アメリカが古代ローマのような元老院政だったり、戦前の日本のように「元老」が行政のトップを決めたりするシステムであれば、トランプさんのような人は、まず大統領にはなれなかったと思います。
「民衆が多数決で選んだ」からこそ、トランプ大統領は生まれたのです。


僕は「ネットの自由」って、マルクス主義みたいなもので、理念は立派だけれど、いまここに存在している人類には荷が重い理想主義なのではないか、と最近思うようになりました。
「ネットの自由」を唱える人の多くは、「自分が他者をサンドバッグにする権利」を守りたいだけで、自分がサンドバッグになるリスクを想像してはいない。
トランプよりはTwitterFacebookのほうがマシ、な気もしなくはないけれど、シリコンバレーの、アメリカのリベラルな人々の価値観が、世界中の人々にとっての「幸福の最大公約数」なのかどうかは疑問です。アメリカでは、民主党の主流派を占める「リベラル政治家」でさえも、弱者の味方を標榜しながら、民間保険会社の顔色をうかがって、国民皆保険を実現しようとしないことを考えると、もうすでに「国家」と「企業」は一体化している、とも言えるのです。われわれは、もう、ビッグデータを構成する1マスでしかない。『銀河鉄道999』のネジ型機械の体みたいなものです。


fujipon.hatenadiary.com

最近読んだこの本のなかに、中国で『アリババ』や『テンセント』のような巨大なプラットフォームが成立したのは、政府が『Google』などのグローバルプラットフォームへの接続を遮断したことが奏効しているという話が出てきます。
自国のIT産業育成のためには、「ネットでの自由なアクセスの制限」が有効なのです。
とはいえ、いまの日本のような「自由な民主主義国家」では、『楽天』のために『Amazon』へのアクセス制限をかける、なんてことは受け入れられないでしょう。
中国も、産業育成のためにアクセス制限をしたわけではないとは思うのですが、そういう強権的なやりかたができるのは、独裁的な政体の国の強みでもあるのです(もちろん、中国は人口が多いので、ネット鎖国をしても、十分なユーザー数と市場を確保できた、というのもあります)。
そして、「グローバル」であろうとする日本は、「アメリカのリベラル派の価値観が世界標準なのだ」と刷り込まれている。


話があちこちに飛んでしまったので最後にまとめると、

(1)僕はトランプ大統領のアカウント停止は妥当だと思っているけれど、ネット企業の判断を全面的に信頼しているわけではない。

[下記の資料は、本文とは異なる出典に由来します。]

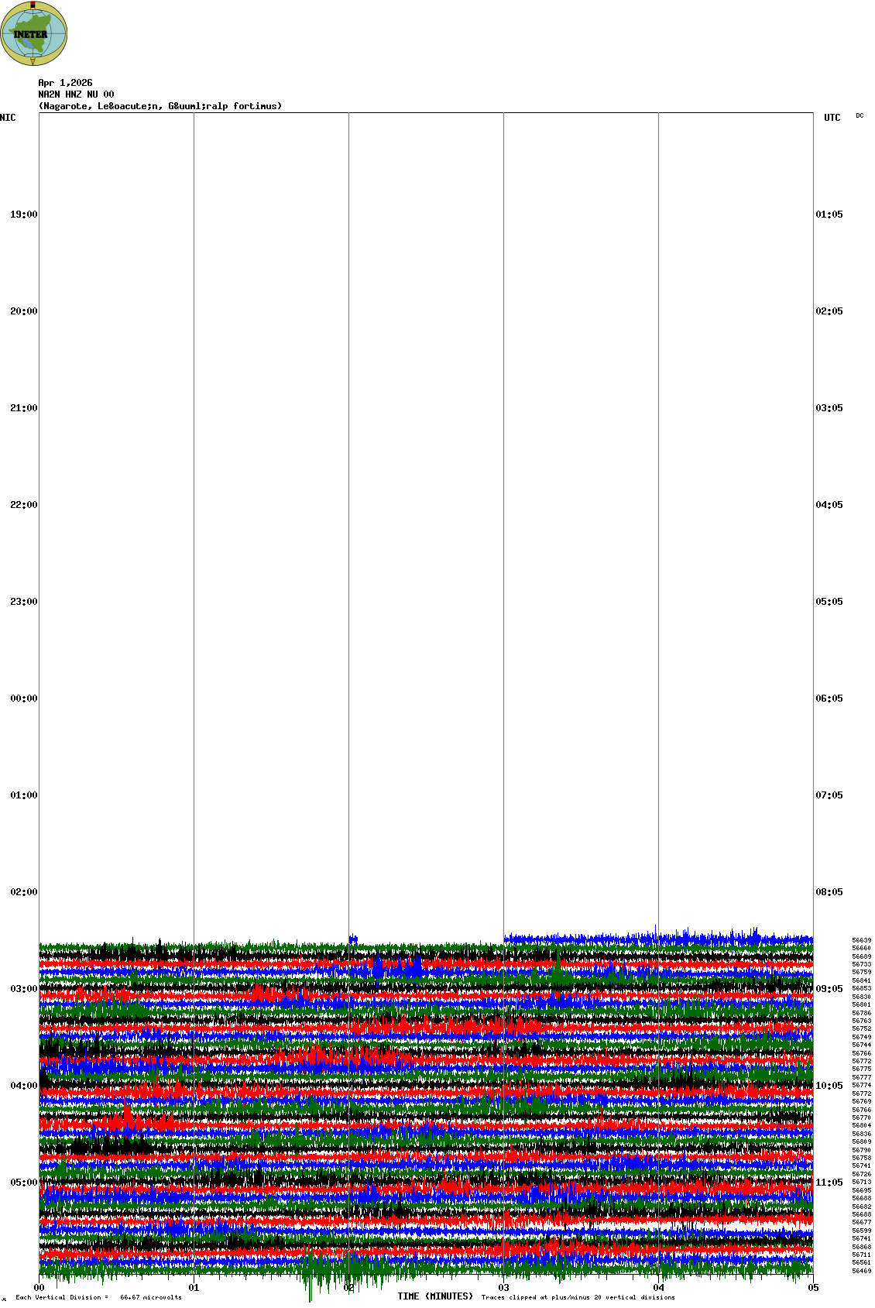This screenshot has width=875, height=1308.
Task: Click the 00:00 local time marker
Action: point(23,699)
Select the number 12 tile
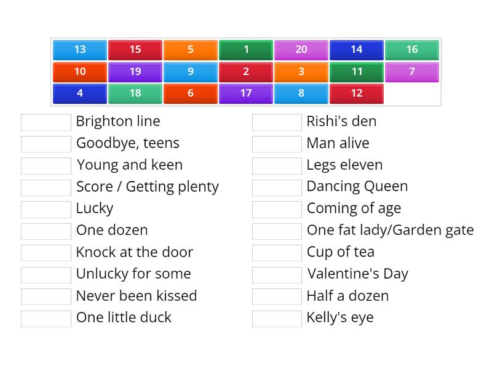Image resolution: width=492 pixels, height=369 pixels. pos(357,93)
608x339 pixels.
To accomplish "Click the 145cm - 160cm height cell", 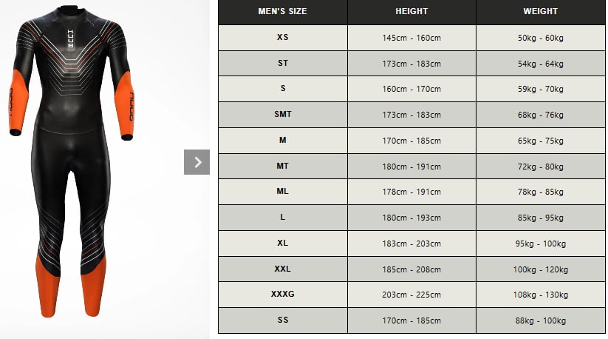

(2)「目的が正しいかどうか」にかかわらず、「暴力的な解決方法」こそが、まず否定されるべきだと思う。「扇動したトランプが悪い」のは事実だが、左派は、これまで自分たちも暴力で解決(抵抗?)しようとしてきた歴史を忘れているようにみえる。


(3)アメリカのリベラルな人々の価値観が、世界中の人々にとっての「幸福の最大公約数」とは限らない。


(4)ひとつの国、自国内での利益確保や産業育成のためには、「ネットでの自由なアクセスの制限」が有効な手段となりうる。そして、「自由」よりも「豊かさ」を望む人は多い。


結局のところ、もう、「AIによる哲人政治」に向かっていくしかないのかもしれません。
ただし、どんなにAIが進化し、処理能力が向上したとしても、コンピュータが今の仕組みであるかぎり、「善悪の判断基準を決めるのは、人間である」のも間違いないのです。